Orbital characteristics
- Epoch 31 July 2016 (JD 2457600.5)
- Uncertainty parameter 0
- Observation arc: 105.87 yr (38670 days)
- Aphelion: 4.0269 AU (602.42 Gm)
- Perihelion: 2.3205 AU (347.14 Gm)
- Semi-major axis: 3.1737 AU (474.78 Gm)
- Eccentricity: 0.26882
- Orbital period (sidereal): 5.65 yr (2065.1 d)
- Mean anomaly: 217.593°
- Mean motion: 0° 10^{m} 27.552^{s} / day
- Inclination: 16.846°
- Longitude of ascending node: 58.918°
- Argument of perihelion: 301.838°
- Earth MOID: 1.36733 AU (204.550 Gm)
- Jupiter MOID: 1.67995 AU (251.317 Gm)
- T_{Jupiter}: 3.079

Physical characteristics
- Mean radius: 45.28±6.3 km
- Synodic rotation period: 9.001 h (0.3750 d)
- Geometric albedo: 0.0713±0.025
- Apparent magnitude: 12.5 to 16.5
- Absolute magnitude (H): 9.3

= 886 Washingtonia =

Main-belt asteroid

886 Washingtonia is a minor planet orbiting the Sun. It was discovered on 16 November 1917, from Washington, D.C., and is named after the 1st President of the United States, George Washington. Washingtonia may be a "fresh asteroid" that had its surface refreshed within the last 10 million years via collision(s).

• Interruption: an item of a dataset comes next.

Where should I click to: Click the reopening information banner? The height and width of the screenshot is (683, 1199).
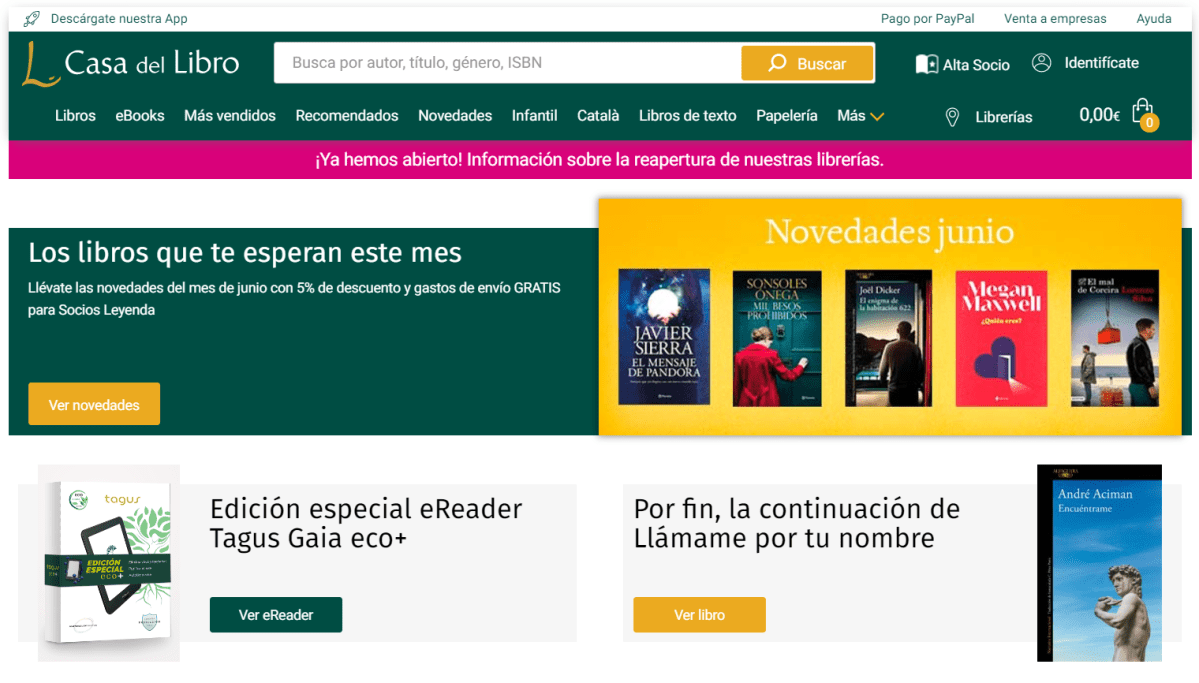click(x=599, y=160)
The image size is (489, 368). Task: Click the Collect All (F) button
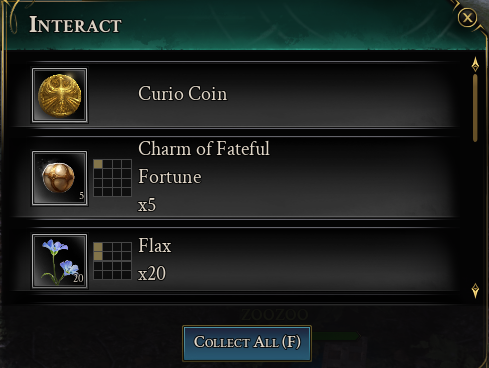pos(247,343)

==Discovery circumstances==
Credit for the discovery of 886 Washingtonia has been given to George Peters of the US Naval Observatory, who was the first to report it. The object was, however, observed four days earlier by Margaret Harwood, who was advised not to report it as a new discovery because "it was inappropriate that a woman should be thrust into the limelight with such a claim". The first woman to be credited with the discovery of a minor planet was Pelageya Fedorovna Shajn, eleven years later.